Tagged: Batman villain
The Sinful Pursuit of Joy
Growing up, Christianity taught me to fight my instincts. If I wanted something, it was probably my sin nature leading me astray. I should never do something or want something only because it gave me joy or pleasure. Pleasure is evil. Seeking my own joy leads to sin. People that chase pleasure, that selfishly seek what brings them joy, are the ones that turn into evil dictators and self absorbed rock stars and drug addicts and child molesters. In fact, if I allowed myself to exist in my natural state, without constant upkeep of my defenses against my own desires, I would slowly and irreversibly degrade into some kind of Batman villain.
I couldn’t just be myself, I had to be BETTER then myself. Jim as he was born into this world was bound by his sin nature to seek only the wanton, evil fruits of this world. This, left unchecked, would lead to my ultimate destruction. I needed to remold my wants and desires to what Jesus wanted, not what I wanted. I couldn’t pursue happiness and joy and expect to come to the end of my life and have accomplished something praise-worthy. The more faith I had, the more successful my battle would be, and the more obvious it would be to all those around me. I would be a beautiful shining example of God’s work in my heart by being a selfless Jesus follower.
So, I studied my Bible. I got a Bible degree at a Bible College and hung out with other Bible-believers. I figured if I could just truly learn the Bible and live my life according to it, I would be happy. I learned to talk the talk and I became a good Christian and good Christians don’t mess up, so I learned to hide it when I did. But I wasn’t happy either, so I learned to fake that too. I learned to wear a mask to hide my failings and my lack of joy rather then confront them. And I became my very own Batman villain.
I was a douche-bag on the inside with a perfect pastor’s kid mask on the outside. My “mask” wasn’t scary like the Joker’s but it felt just as destructive. I had shallow relationships with nearly everyone because I couldn’t let them close enough to see beneath the mask. I was constantly exhausted from trying to be someone other then who I was. I was terrified of messing up because I was supposed to be better then that. It wasn’t okay to be wrong or not know the right answer. Jesus gave me all the answers and there was no excuse for living without joy or messing up.
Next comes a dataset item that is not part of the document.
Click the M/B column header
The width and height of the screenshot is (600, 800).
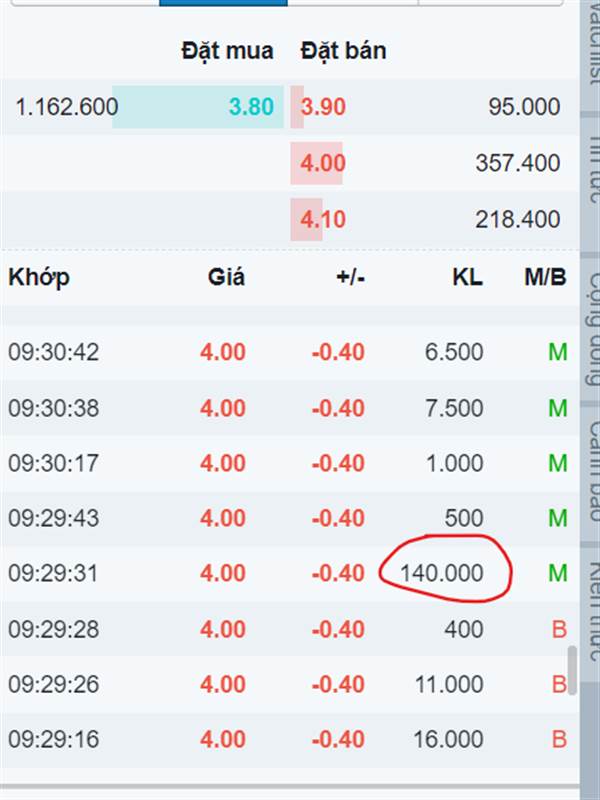coord(545,278)
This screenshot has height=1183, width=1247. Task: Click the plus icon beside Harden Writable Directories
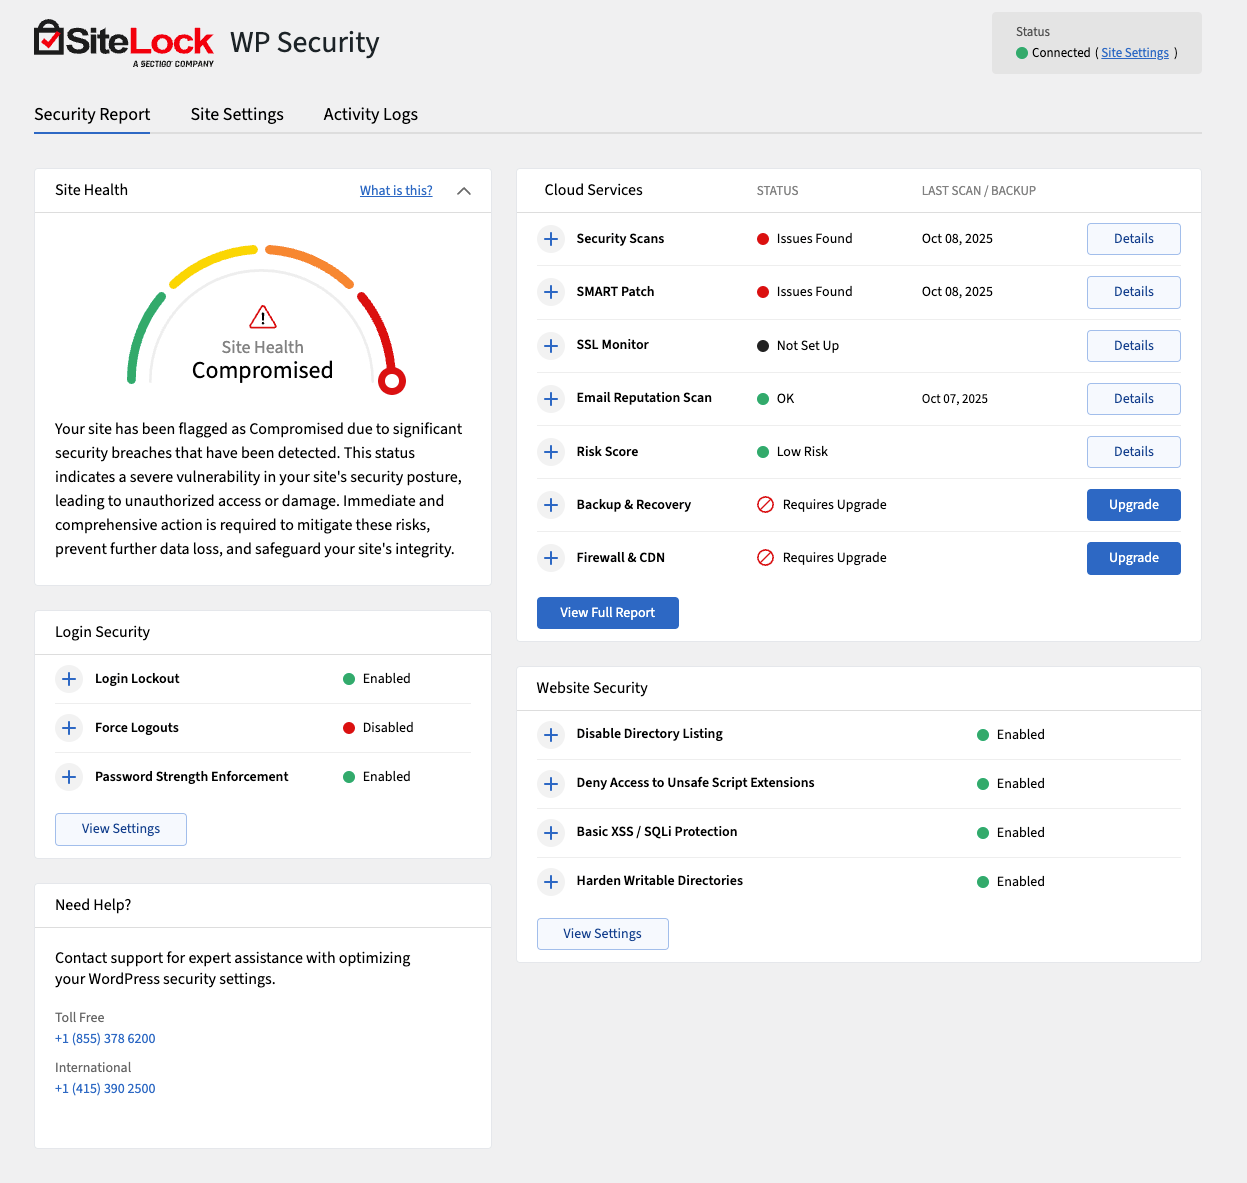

But that isn’t how I find joy and it isn’t how I learn. I don’t learn by memorizing a set of rules about life or having other people tell me how it should be done. I learn by doing. I learn not to touch fire by getting burned. I learn what brings me true joy by following my gut, being true to myself, and doing what comes natural to me. I only learn by putting myself out there and trying new things and risking being wrong. Christianity taught me to avoid putting myself out there and risking the shame of screwing it up. It taught me to avoid the very thing that would make me a better person and bring me true joy.
Am I saying that all Christians are unhappy and joyless? Not at all. Nor am I saying that Christianity is intentionally set up to teach everyone to approach life the way that I did. I’m simply saying that, for someone that processes life like me, the idea of being born with a sin nature that will lead you down a path of self-destruction unless kept in check, didn’t work with the way I need to live my life. It left me a joyless fraud. I’m not interested in debating about universal human nature, but I can speak to my own experience and I can say this with certainty. I’m a good person. Left to my own devises, I eventually figure out what is best for me. When I do what brings me joy, when I’m willing to risk being wrong and learn from the process, that makes it the “right” thing for me and those around me. Sure, I touch a few flames from time to time, but I’m a quick learner and a fast healer. Chasing joy isn’t selfish or wrong, it’s the only way for me to truly live.